2009/02/01

plechtstatig


ik wil nog even stil staan bij het woord plechtstatig. het mag allerminst verwondering wekken, dat cees verhoeven dit woord tot één van zijn dierbaren rekent. hij ziet in dit woord iets te veel van het goede: plechtig én statig en derhalve zou dit woord iets typisch hebben van een negentiende-eeuwse studentikoze ironie.

de samenstellende delen plecht en statig vormen een pleonasme (geen neoplasme), waarbij plechtig samengaat met ernstige aangelegenheden zoals maatschappelijke en kerkelijke gebeurtenissen bv het installeren van een ambt, een vorstelijke viering, een geboorte, een communiefeest, een huwelijksfeest, een priesterwijding en at last but not least een begrafenis of een ter aarde bestelling en vooral niet te vergeten de daarbij horende hemelvaart, waarbij het bijna vanzelfsprekend de plicht is om devoot omhoog te kijken.

plechtig houdt in, dat men tot iets is verplicht ahw men wordt er medeplichtig aan. het houdt tevens een verantwoordelijkheid in zedelijk opzicht in: de morele plicht. het getoonde min of meer officiële gedrag ook wel staatsie genaamd, moet in de vereiste vorm gegoten zijn, berustend op de zeden of de mores. merkwaardig, dat de uitdrukking: “ik zal je mores leren” een peioratieve bijklank heeft gekregen. ik herinner aan een bijna vergaan oud-nederlands woord plechtelijk of op plechtstatige wijze.

statig heeft iets met staatsie, iets formeels of pontificaals, waarbij een ceremonie usance is. men loopt statig in vol ornaat en met een ernstig gezicht (in de plooi) zoals het bijhoort. een gedragen vaandel, een gedragen troonopvolger, een gedragen lijkbaar én in volle statie. het getuigt van formele bekrachtiging van hoge hand, de staat, waarbij tevens een discriminatie geïnduceerd wordt, immers als ook het gewone voetvolk zich plechtig gaat gedragen, bestaat er geen onderscheid meer, die gedragen wordt.
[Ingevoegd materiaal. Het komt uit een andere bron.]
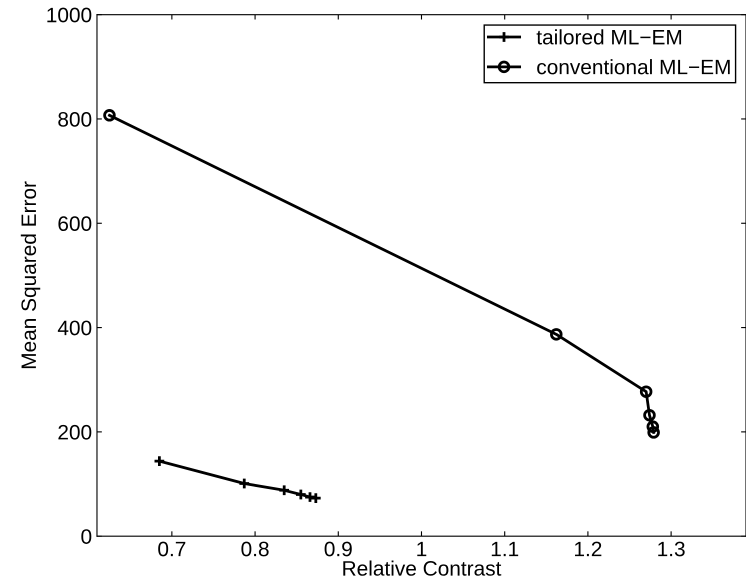  Describe the element at coordinates (86, 536) in the screenshot. I see `y-tick-label: 0` at that location.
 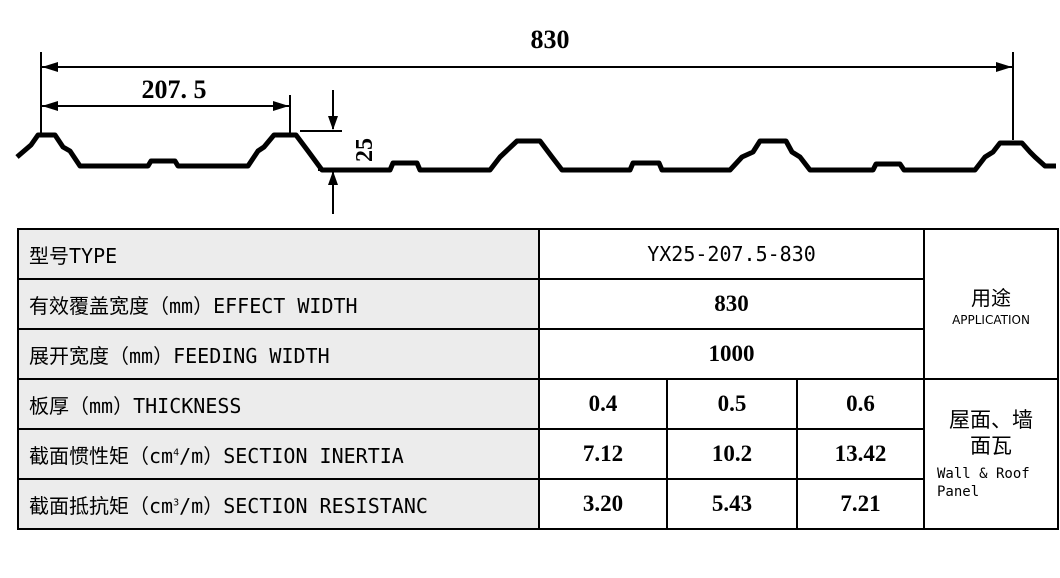 What do you see at coordinates (102, 506) in the screenshot?
I see `resistance-label-pre: 截面抵抗矩（cm` at bounding box center [102, 506].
verrassend is het, dat de schrijver niet alleen spreekt over de plecht als plicht, maar ook de plecht, dat verheven deel aan het voorste deel van een vaartuig, waarop men als een boegbeeld plechtig kan staan om vooruit te blikken over de wijdse baren. het plecht- of vlecht-werk (πλεκειν = vlechten) associëert men dan het beste met het tuig van het vaar-tuig. natuurlijk zou men het ook kunnen associëren met gewoon tuig, maar dat zijn wij. en daarmee moet schoon schip gemaakt worden.